• sicak tencere tavalarin masayi, ortuyu.. yakmasin diye uzerine konduklari metal, tahta, melamin(?) plakalar..
  • bizim mutfakta dilara denen, add#1 bambu su da bulunan tabaka
  • tencere altlığı diye meşhur olmuştur bu.
    ama hala dolmaydı mantıydı yemeye kocamustafapaşa'da
    annesinin evine gitse, mahalleli hala nihale diye seslenir.
    alışkanlık işte.
  • önemli nesne. bazıları gözlemlenmiştir ki masaya nihaleyi koyar, tencereyi ise masaya. tabii sonrası malum ve "ne unutkan oldum" repliği.
  • nedense bende hep osmanlı'ya, eski istanbul'a dair uzak, eski çağrışımlar yaratan bir terim... nedendir bilmem, "nihal" ismine de çok yakın gibi durur, belki kimilerine gülünç gelebilir, ne alaka falan denebilir ama yani, nihal, genellikle siyah beyazlı türk filmlerinin vazgeçelimez ince hastalıklı, umutsuz, güzel, biçare genç kızının ismi değil midir? nihale de işte dedim ya, hep "eski"ye dair bir çağrışım yaratıyor bende işte... ha bir de elbette, o filmler gibi masumiyeti, bakirliği, kirlenmemişliği ve güzelliği bir de.... şimdi artık zor yakaladığımız, yaşadığımız, rastladığımız hoşlukları, hasletleri yani...
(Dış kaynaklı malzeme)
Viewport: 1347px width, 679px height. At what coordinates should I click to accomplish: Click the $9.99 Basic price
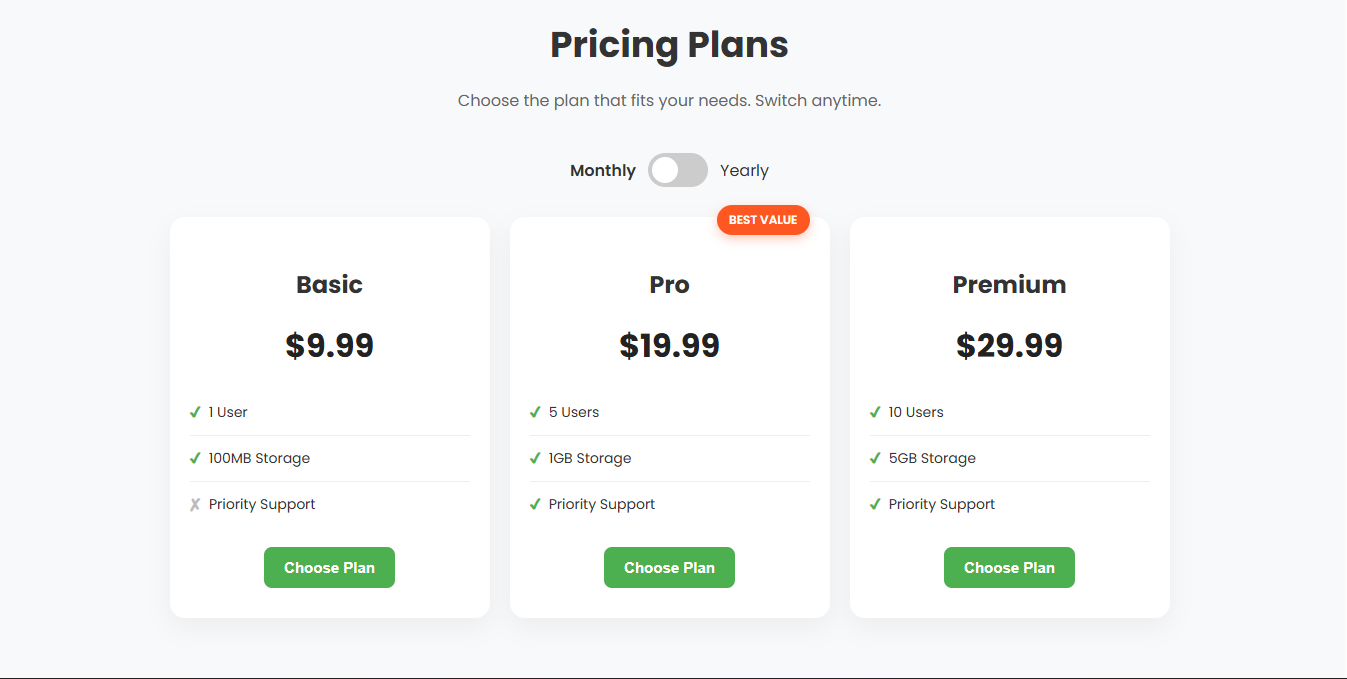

  • yıllardır mihale olarak bildiğim, bugün nihale olduğunu öğrenmem ile hayatta doğru bildiğim herşeyi sorgulamaya başlamama sebep olan edevat...
  • veletlik zamanlarımda nevale ile karıştırdığım kelime...

    genelde hasır veya ahşap boncuktan olanları vardır... seramik benzeri bi maddeden yapılanları da çoktur...
  • en son bir çeşit deniz kabuklusundan mamul olanını görüp dekorasyon malzemesi olarak da kullanılabileceğini algıladığım masa örtüsü kurtarıcısı...
  • çukurova taraflarında, çaydanlık altlığı için kullanılan kelime. üç ayaklı olanı değil yalnız; düz olanına deniyor.
  • başkası yanmasın ben yanarım sübvansiyonundaki eşya kurtarıcısı eşya. bir sözlük yazarının * eşya olarak karşılığı.